Clara Lodewick debuteert met een vertelling waarin ze de kleine kantjes van de mens blootlegt. Merel is een portret van een vrouw van middelbare leeftijd, maar net zo goed gunt het boek een blik op een gemeenschap, die zowel hoogten als laagten kent.
Wie de stripwereld een beetje volgt, zal vast even opkijken bij het horen van de naam Lodewick. Clara’s vader Vincent is immers de scenarist van onder meer De duivels van Alexia en Kinderen in het verzet. De appel valt niet ver van de boom, luidt het cliché, en dat wordt niet toevallig boven gehaald: Merel is immers de – vermoedelijk fictieve – observatie van een klein dorpje en dan vooral zijn bewoners. Gewone mensen, die zelf de clichés niet schuwen, voortdoen en er het beste van proberen te maken. Althans, dat is het idee.

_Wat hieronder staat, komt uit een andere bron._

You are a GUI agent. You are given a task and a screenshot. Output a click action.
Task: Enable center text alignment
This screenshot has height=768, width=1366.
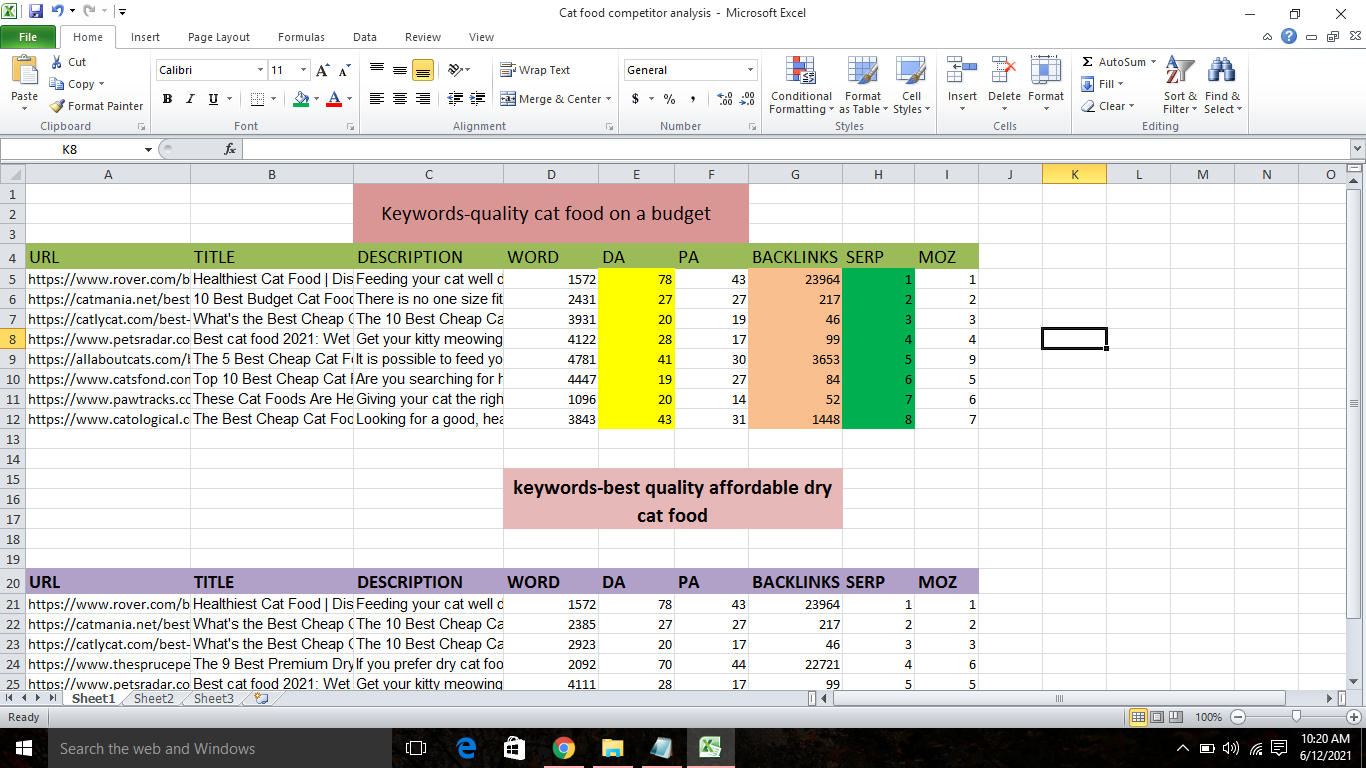click(x=397, y=99)
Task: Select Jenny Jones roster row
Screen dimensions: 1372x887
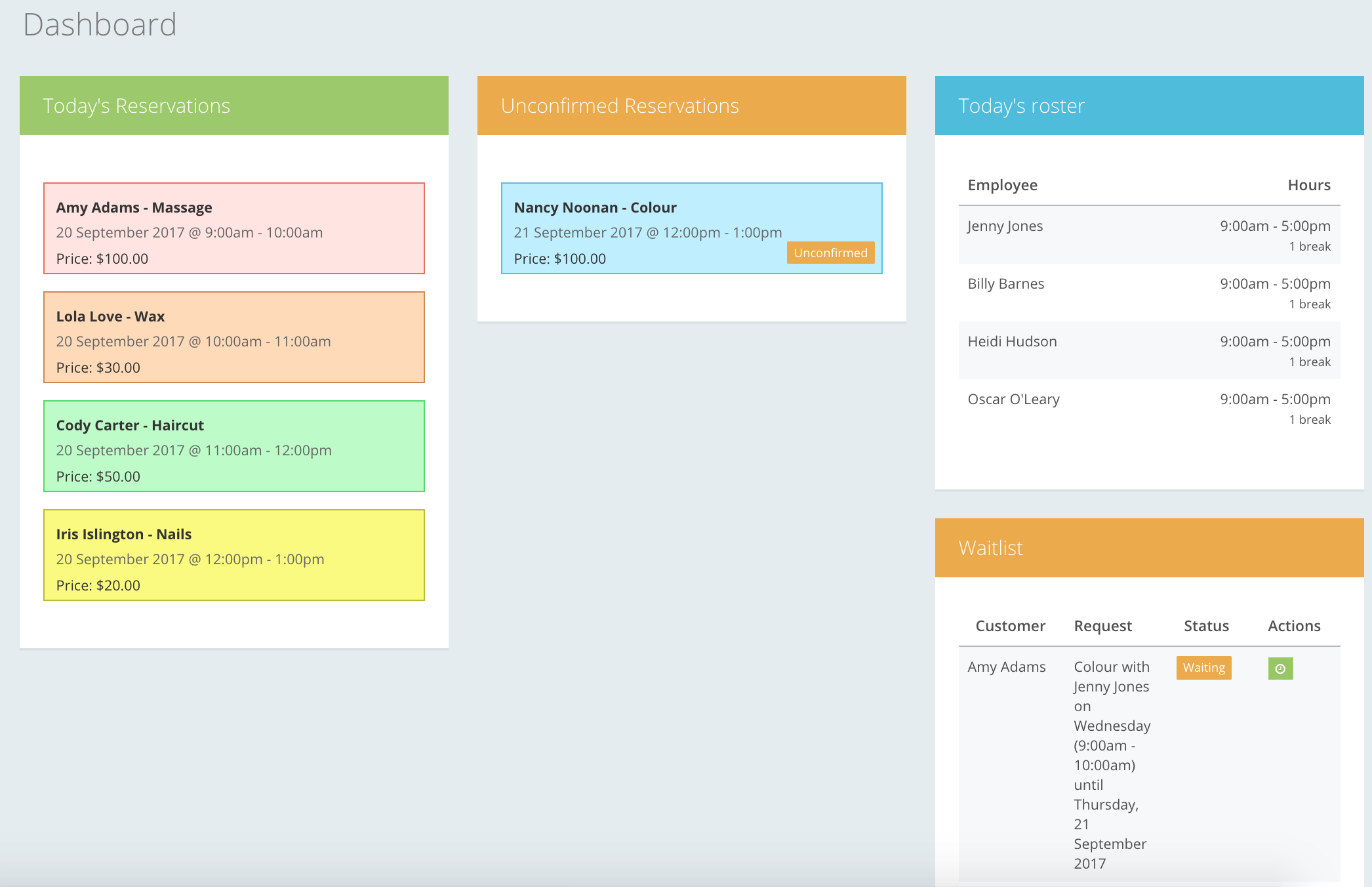Action: (x=1150, y=235)
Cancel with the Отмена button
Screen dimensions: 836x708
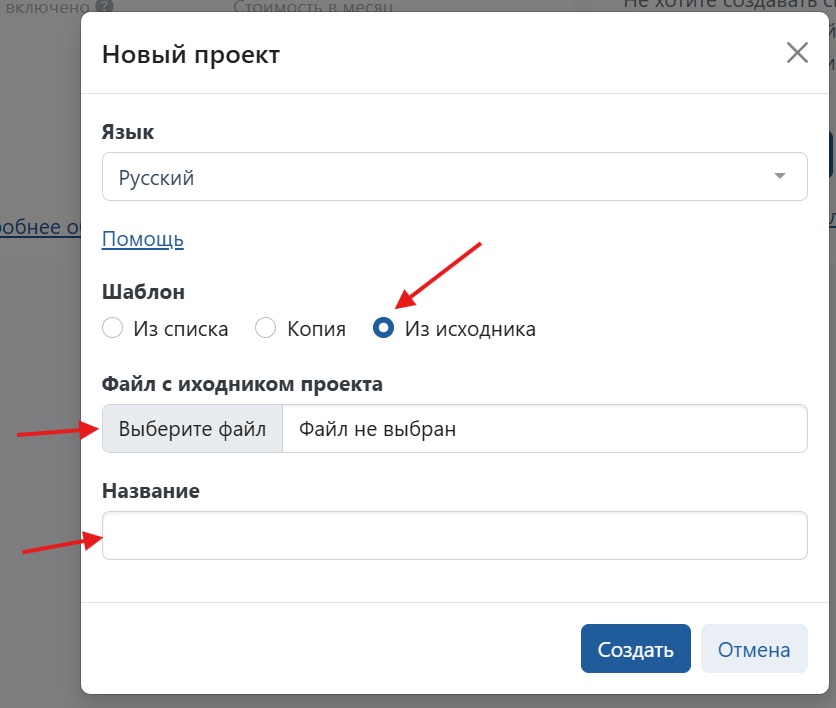tap(753, 649)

Voor hoofdpersonage Merel gaat die aloude stelling alvast op. Ze heeft zich als alleenstaande veertigplusser, daar bestaat vast een moderne term voor, aan de rand van een dorp gevestigd, waar ze haar klein pluimvee kweekt in de hoop eens een prijs weg te kapen op een wedstrijd. Zo nu en dan brengt ze de nacht door in het gezelschap van een aardige jongen en om aan de kost te komen, pent Merel wel eens een stukje over de lokale voetbalploeg voor een even plaatselijke krant. Daaraan kan je meteen zien dat Merel fictie is: het krantje beschikt over een heus redactielokaal, waarin constant verschillende medewerkers druk in de weer zijn.

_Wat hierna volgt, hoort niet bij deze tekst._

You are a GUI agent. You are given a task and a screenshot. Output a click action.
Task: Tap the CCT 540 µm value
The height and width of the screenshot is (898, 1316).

Merel start daarmee als een schets van het leven als single veertiger, hoe je houvast zoekt in hobby’s en in een vriendenkring. Tot in die kring een van de gelukkig getrouwde stellen barsten ziet verschijnen in zijn harmonieuze verbintenis en daarvoor op zoek gaat naar externe oorzaken. Wie een beetje anders is, dat tikje afwijkt van de norm, weleens iets zegt dat verkeerd kan vallen, komt dan even vlot in het vizier als de pilsjes achterover getikt worden in de lokale kroeg. De minste onenigheid leidt vervolgens tot roddels, vandalisme en ander gedoe waarmee op het eerste zicht normale mensen elkaar een kloot aftrekken. Want ja, de mens.

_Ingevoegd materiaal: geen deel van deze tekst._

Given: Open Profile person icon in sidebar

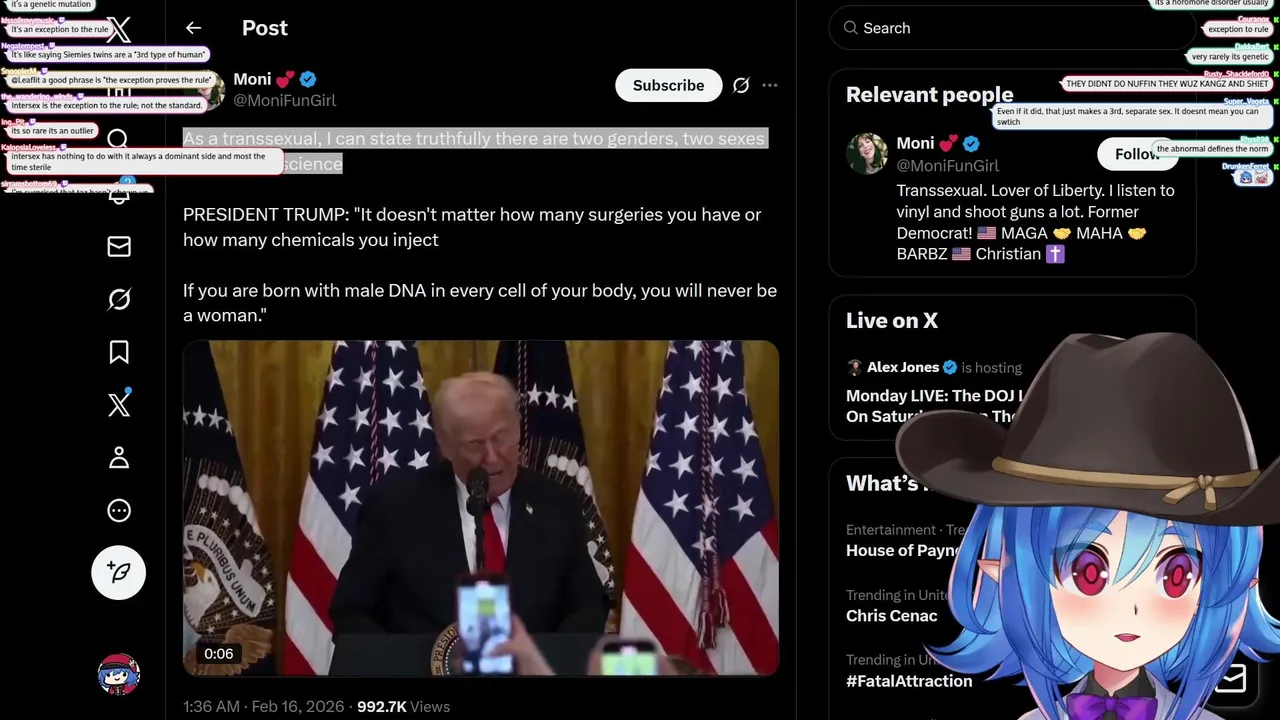Looking at the screenshot, I should coord(119,458).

Lodewick doet in haar debuut, dankzij haar zwierige stijl en volks aandoende personages, zo nu en dan denken aan Willy Linthout, maar lijkt tegelijk flink op weg om een eigen stijl en stem te vinden. Merel is misschien nog niet helemaal gebalanceerd, en had in een beknoptere versie vast aan kracht gewonnen, maar het talent is zichtbaar aanwezig op de pagina’s. Veelbelovend debuteren, heet dat.